Sprawl has long been characterized as urban pathology, a signifier of unchecked development which consumes an excess of resources through land speculation and low-density dispersion. Research has convincingly linked it to such diverse phenomena as automobile-reliant travel behavior (Bento et al. 2005; Ewing and Cervero 2010), lower public transit ridership (Taylor et al. 2009), higher public infrastructure costs (Speir and Stephenson 2002), pronounced electrical energy use (Ewing and Rong 2008), increased greenhouse gas emissions (Clark 2013; Grazi, van den Bergh, and van Ommeren 2008; Hankey and Marshall 2010), localized particulate pollution and air quality (Stone 2008; Stone et al. 2007), elevated obesity rates (Zhao and Kaestner 2010), and the spatial mismatch between poor populations and employment opportunities (Covington 2009), among others (but see Brueckner 2001; Glaeser and Kahn 2004, for more positive assessments). Yet defining exactly what we should consider to be sprawl—often alternately described using the “urban” or “suburban” modifier—has proven to be more elusive than illustrating its general relationship (however measured) with these outcomes of interest.
First, I examine current measures of sprawl and highlight their strengths and weaknesses. I then explain the new index and use it to describe the morphology and recent growth trends of large metropolitan areas in the United States. I compare this measure with existing ones by examining their correlations with environmental and housing outcomes, and statistically model these relationships using both standard multivariate and first-difference regressions, offering provisional but suggestive evidence of the predictive power of the index outlined here. Finally, I conclude with a discussion of the findings and suggestions for future research.
Measuring a Nebulous Concept
While sprawl may be an intuitively simple concept in the abstract, quantification and empirical investigation are complicated by a lack of concrete parameters and the litany of different ways to gauge where, when, how, and to what relative extent it occurs. As the subject became popularized in academic discourse, researchers began conceptualizing and measuring sprawl using multidimensional frameworks which reflected the growing complexity of its theorization. Geographic Information Systems (GIS) eventually provided researchers the technological resources to incorporate spatial data into empirical measurements by offering mathematical renderings of urban morphology (e.g., “centeredness,” contiguity, etc.). Galster et al. (2001) helped pioneer this multifaceted spatial approach, initially proposing six dimensions of sprawl: density (residential units per square mile of developable land), concentration (whether housing is distributed evenly over the urban area), clustering (the degree to which development is distributed evenly within subareas), centrality (how close development is in relation to the CBD), nuclearity (whether the urban area is mono- or polycentric—that is, the number of nodes constituting robust development), and proximity (the degree to which predominantly residential or nonresidential square-mile grids are geographically close to one another).

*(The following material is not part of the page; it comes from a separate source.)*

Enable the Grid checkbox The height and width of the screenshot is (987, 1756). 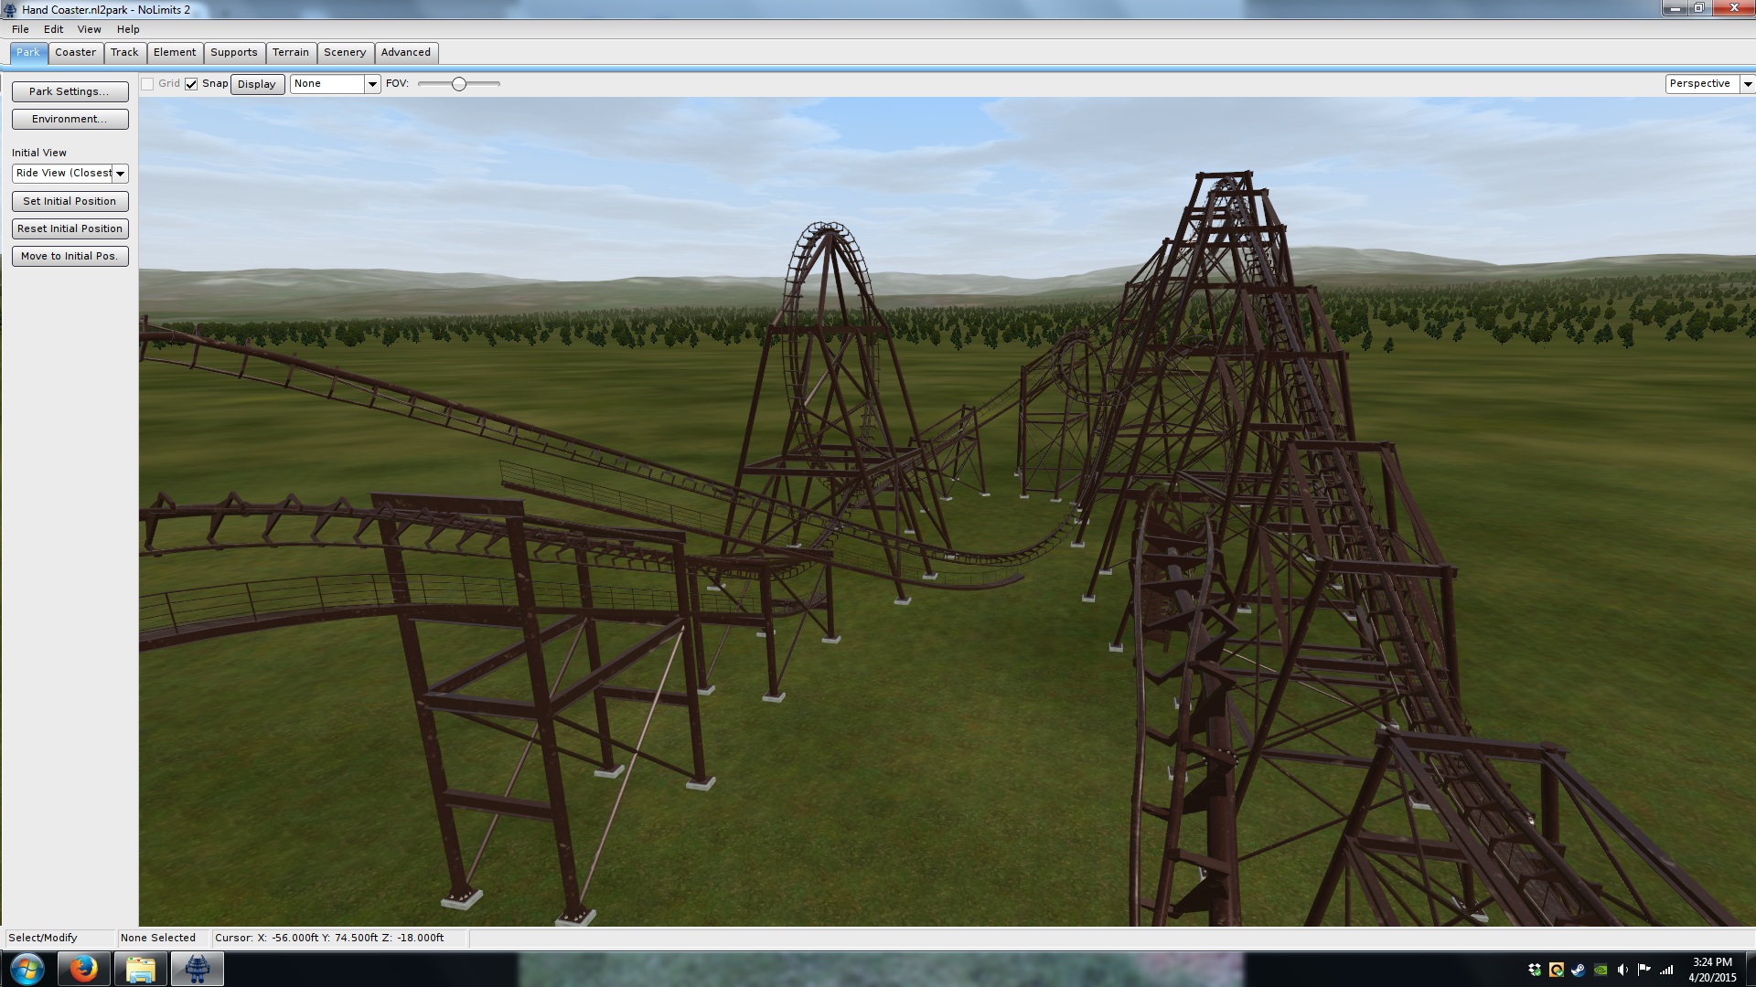coord(147,84)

Cutsinger et al. (2005) updated and expanded the analytical approach by adding a mixed use development metric—related but distinct from proximity, as it is a measure of the jobs to housing ratio within subareas, as opposed to the distances between them—and examined the sprawl profiles for 50 metropolitan areas in the United States. The authors found that urban areas often ranked highly in some dimensions while scoring low on others, suggesting a complex portrait of metropolitan morphology and growth, and argued that whether an area can be described as sprawling depends on which factors are being considered (e.g., overall density, CBD-proximate development, etc.).
Ewing, Pendall, and Chen (2003) took a similar but more streamlined approach, calculating a composite measure which included subindices representing density, centrality, mixed land use, and street accessibility (i.e., shorter or larger city blocks). The most recent incarnation (Ewing and Hamidi 2014) adds employment and walkability data in constructing the subindices. Similar to Cutsinger et al. (2005), Ewing and Hamidi incorporate numerous variables related to spatial morphology into their measure, among them centralized development (a measure of compact monocentric growth), density gradients (how fast density declines with distance from the CBD), street accessibility (average city block size), and “centering” measures (the proportion of population and employment within CBDs and subcenters). Using standardized scores to neutralize the influence of overall population size, the authors calculate sprawl indices for counties, metropolitan areas, and urbanized areas in the United States. They also demonstrate the face validity of their measure by regressing a number of outcome variables (e.g., housing affordability, obesity rates, etc.) on the composite measure and its subindices, a rarity in the literature.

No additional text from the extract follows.